** Records supplied follows **

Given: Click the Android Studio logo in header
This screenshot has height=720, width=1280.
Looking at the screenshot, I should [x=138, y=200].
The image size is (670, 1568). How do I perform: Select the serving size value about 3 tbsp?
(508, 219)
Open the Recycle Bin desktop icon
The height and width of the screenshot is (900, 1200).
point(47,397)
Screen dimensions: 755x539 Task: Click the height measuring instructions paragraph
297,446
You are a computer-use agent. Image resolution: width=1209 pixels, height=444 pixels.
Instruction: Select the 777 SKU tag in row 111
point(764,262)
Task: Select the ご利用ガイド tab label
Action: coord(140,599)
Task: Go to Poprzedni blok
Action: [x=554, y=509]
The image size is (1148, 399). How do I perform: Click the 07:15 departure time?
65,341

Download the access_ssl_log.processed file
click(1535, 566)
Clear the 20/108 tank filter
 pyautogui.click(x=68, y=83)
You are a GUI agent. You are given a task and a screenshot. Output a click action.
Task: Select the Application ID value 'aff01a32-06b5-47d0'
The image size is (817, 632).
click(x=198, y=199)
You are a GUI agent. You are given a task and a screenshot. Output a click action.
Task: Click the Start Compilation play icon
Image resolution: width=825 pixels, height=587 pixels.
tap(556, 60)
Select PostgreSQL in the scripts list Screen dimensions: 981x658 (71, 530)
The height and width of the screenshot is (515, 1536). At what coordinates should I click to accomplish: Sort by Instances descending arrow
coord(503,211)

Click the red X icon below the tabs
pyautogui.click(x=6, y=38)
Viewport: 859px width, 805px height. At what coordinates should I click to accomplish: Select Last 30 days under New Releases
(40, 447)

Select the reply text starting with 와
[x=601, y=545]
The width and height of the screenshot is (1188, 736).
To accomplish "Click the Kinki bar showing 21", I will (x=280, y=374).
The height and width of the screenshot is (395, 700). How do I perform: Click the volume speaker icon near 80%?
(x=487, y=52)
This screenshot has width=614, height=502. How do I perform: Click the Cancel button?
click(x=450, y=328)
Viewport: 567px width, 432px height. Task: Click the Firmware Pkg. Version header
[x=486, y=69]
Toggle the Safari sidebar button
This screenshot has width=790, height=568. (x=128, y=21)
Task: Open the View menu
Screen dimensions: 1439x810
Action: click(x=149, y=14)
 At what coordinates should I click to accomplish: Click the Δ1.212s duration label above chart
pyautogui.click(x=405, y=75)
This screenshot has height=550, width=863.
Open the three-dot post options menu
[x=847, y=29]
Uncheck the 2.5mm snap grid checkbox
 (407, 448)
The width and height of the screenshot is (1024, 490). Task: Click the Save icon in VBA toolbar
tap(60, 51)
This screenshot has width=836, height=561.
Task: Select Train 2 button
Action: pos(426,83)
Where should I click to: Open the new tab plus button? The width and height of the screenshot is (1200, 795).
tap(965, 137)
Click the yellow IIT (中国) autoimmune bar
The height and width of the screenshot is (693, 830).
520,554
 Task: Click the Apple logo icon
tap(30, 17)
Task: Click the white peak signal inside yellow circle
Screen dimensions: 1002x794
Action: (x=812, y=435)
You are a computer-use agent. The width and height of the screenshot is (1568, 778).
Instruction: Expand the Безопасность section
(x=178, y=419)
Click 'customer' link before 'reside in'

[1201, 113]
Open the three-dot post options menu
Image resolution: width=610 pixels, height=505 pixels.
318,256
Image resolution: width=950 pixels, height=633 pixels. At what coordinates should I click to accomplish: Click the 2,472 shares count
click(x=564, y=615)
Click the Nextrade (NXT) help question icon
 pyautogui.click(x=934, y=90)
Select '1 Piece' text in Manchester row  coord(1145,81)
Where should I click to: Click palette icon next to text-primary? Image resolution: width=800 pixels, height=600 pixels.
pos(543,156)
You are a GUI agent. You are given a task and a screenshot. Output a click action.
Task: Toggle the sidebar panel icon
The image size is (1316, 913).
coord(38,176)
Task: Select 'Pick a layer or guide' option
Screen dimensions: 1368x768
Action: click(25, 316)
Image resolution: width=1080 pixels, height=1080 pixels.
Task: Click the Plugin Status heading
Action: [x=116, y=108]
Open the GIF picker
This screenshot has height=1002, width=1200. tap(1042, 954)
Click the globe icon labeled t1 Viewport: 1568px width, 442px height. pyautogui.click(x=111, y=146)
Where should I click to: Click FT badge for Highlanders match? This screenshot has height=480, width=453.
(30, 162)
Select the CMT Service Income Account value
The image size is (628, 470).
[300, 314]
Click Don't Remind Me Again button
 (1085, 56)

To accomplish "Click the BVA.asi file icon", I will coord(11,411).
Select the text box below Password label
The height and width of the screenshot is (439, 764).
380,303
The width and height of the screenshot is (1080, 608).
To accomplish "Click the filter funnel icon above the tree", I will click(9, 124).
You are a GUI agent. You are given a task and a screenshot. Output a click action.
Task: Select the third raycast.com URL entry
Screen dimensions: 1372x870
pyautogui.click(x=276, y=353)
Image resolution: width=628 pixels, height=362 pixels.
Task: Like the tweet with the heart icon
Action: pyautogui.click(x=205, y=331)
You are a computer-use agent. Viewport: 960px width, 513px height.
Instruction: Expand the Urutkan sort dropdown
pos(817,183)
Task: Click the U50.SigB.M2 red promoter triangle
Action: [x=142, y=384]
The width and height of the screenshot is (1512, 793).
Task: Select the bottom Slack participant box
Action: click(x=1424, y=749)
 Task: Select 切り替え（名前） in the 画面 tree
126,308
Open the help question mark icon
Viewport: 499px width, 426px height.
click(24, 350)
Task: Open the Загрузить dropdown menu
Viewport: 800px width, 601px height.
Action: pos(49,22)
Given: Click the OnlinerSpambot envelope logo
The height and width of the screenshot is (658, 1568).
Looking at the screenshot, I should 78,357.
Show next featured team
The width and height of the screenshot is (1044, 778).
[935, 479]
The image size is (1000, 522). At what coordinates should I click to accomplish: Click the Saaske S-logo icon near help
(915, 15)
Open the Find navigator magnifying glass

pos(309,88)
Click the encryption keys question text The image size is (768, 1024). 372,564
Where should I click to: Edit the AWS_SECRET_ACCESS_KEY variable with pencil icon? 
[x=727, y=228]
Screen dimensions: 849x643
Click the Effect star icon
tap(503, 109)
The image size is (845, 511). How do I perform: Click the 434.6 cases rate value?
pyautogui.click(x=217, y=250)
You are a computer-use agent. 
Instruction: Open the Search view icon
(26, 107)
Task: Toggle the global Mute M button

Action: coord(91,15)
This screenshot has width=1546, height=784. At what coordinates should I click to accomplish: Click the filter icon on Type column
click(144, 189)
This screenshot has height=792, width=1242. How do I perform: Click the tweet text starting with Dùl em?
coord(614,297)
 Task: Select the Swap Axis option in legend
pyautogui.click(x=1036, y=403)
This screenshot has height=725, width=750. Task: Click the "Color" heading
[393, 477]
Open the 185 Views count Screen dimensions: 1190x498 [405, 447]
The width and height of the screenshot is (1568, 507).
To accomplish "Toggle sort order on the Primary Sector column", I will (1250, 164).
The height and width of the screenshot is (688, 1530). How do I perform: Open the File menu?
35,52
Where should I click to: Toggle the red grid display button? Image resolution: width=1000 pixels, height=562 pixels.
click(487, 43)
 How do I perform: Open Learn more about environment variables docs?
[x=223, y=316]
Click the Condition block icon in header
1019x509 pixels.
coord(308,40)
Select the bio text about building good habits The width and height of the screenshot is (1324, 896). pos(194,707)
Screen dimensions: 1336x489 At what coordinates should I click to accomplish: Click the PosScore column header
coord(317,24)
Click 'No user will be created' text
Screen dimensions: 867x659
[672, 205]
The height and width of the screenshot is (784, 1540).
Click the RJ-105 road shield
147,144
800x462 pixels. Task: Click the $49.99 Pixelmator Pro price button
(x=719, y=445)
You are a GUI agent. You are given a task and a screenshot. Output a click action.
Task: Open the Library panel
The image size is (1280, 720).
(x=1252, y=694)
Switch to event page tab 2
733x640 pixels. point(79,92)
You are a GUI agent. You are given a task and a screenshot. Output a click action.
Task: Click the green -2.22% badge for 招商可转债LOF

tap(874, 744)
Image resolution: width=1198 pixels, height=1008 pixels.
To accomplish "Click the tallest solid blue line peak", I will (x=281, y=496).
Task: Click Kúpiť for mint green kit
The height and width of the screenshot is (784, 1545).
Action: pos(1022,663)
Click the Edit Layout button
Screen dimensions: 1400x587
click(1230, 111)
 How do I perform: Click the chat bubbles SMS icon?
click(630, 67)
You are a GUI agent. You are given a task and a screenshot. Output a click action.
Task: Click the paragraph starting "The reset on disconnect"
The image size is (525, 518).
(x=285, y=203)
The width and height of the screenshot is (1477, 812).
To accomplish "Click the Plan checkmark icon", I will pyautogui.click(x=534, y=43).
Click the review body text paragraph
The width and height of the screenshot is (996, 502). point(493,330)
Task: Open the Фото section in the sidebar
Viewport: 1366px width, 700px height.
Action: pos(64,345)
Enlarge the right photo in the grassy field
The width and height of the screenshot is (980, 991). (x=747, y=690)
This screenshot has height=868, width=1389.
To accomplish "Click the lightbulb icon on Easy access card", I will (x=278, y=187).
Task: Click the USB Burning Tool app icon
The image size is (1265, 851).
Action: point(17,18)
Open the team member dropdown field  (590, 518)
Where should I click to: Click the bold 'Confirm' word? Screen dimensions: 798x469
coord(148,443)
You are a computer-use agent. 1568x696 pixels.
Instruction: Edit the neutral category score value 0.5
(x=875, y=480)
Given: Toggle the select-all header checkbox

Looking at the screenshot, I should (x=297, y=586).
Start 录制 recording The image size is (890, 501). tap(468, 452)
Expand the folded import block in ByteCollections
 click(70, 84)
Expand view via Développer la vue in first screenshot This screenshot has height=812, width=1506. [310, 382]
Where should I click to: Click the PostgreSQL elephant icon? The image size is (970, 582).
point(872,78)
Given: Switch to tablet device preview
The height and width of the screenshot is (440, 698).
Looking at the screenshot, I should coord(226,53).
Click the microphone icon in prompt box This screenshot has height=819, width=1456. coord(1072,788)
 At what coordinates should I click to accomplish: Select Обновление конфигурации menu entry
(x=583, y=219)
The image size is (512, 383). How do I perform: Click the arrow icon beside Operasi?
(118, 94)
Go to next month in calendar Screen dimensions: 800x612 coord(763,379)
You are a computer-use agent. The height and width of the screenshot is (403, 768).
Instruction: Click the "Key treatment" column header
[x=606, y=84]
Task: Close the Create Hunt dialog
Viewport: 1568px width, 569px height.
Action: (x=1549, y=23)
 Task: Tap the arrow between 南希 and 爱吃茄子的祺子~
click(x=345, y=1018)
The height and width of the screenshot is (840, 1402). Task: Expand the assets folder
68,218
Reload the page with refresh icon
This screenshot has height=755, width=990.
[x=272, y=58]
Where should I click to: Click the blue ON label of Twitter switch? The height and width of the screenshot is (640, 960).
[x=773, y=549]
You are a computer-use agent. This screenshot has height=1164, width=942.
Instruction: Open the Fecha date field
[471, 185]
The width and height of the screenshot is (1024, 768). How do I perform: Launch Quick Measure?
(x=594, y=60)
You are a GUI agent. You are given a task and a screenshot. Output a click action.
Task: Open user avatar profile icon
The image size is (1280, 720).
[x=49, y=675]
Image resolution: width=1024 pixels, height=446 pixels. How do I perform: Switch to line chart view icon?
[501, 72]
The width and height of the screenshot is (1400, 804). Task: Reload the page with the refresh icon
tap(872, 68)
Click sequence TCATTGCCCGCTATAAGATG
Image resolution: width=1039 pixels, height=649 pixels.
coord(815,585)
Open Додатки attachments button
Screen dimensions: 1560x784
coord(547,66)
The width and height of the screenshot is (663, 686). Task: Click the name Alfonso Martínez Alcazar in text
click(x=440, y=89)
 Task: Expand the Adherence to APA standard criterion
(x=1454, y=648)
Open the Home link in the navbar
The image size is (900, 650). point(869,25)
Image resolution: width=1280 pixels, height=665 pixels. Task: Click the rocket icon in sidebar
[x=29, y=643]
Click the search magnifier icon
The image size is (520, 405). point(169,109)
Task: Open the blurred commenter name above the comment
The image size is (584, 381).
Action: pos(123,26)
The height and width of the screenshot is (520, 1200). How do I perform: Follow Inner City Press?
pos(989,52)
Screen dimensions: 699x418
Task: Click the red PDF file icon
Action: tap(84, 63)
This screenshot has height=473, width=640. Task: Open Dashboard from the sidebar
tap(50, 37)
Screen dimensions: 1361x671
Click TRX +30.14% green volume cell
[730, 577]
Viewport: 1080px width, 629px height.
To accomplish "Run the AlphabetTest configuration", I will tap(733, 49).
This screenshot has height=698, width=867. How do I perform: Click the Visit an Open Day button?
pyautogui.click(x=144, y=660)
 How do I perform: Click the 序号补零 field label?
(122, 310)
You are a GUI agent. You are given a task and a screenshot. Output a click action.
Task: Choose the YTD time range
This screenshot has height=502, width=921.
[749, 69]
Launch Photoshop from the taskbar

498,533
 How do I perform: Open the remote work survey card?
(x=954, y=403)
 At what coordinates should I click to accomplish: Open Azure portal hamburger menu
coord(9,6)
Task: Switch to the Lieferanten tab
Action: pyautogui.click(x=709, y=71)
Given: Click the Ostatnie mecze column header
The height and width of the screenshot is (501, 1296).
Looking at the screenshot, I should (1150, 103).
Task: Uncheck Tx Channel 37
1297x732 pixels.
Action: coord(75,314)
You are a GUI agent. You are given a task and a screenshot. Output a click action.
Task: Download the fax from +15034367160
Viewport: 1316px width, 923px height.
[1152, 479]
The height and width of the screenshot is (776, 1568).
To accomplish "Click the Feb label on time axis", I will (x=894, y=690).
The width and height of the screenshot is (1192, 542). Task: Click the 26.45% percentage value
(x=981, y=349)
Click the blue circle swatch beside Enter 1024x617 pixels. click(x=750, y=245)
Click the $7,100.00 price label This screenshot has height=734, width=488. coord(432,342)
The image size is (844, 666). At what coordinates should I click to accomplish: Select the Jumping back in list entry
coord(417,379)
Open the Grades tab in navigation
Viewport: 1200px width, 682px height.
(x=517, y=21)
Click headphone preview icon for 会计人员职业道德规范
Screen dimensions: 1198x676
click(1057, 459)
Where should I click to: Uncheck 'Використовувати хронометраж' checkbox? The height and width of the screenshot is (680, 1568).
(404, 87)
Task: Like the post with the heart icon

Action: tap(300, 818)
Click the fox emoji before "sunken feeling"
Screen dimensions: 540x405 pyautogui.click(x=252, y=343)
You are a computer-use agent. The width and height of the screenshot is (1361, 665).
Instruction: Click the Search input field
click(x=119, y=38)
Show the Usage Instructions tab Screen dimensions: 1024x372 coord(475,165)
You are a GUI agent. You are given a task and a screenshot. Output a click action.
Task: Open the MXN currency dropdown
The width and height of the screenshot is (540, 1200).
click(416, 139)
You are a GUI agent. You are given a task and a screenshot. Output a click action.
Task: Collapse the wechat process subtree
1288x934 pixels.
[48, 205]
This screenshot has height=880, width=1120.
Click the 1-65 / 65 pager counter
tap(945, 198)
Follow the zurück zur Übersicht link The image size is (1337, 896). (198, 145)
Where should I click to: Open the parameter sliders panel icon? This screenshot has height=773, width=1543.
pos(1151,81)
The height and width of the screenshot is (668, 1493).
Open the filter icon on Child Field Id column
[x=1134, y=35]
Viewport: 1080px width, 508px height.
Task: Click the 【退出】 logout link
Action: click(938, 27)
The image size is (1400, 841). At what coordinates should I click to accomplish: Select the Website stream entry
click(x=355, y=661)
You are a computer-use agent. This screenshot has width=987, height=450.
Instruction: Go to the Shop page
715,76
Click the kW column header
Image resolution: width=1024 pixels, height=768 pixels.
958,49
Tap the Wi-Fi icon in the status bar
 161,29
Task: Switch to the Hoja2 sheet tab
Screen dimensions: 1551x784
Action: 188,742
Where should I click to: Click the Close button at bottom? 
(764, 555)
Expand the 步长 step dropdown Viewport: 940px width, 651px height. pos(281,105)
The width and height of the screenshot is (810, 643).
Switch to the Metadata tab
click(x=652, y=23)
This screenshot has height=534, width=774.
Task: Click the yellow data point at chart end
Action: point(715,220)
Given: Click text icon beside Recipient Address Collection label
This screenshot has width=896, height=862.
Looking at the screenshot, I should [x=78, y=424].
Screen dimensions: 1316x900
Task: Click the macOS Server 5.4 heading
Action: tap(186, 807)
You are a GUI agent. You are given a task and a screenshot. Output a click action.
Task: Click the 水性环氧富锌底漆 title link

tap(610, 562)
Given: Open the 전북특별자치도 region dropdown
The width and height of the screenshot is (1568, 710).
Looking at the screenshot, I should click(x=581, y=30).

** End of Records supplied **

#### Problem requirements
Filter the entries and copy out every line with the word "team".

#### Result of the task
Show next featured team
Open the team member dropdown field  (590, 518)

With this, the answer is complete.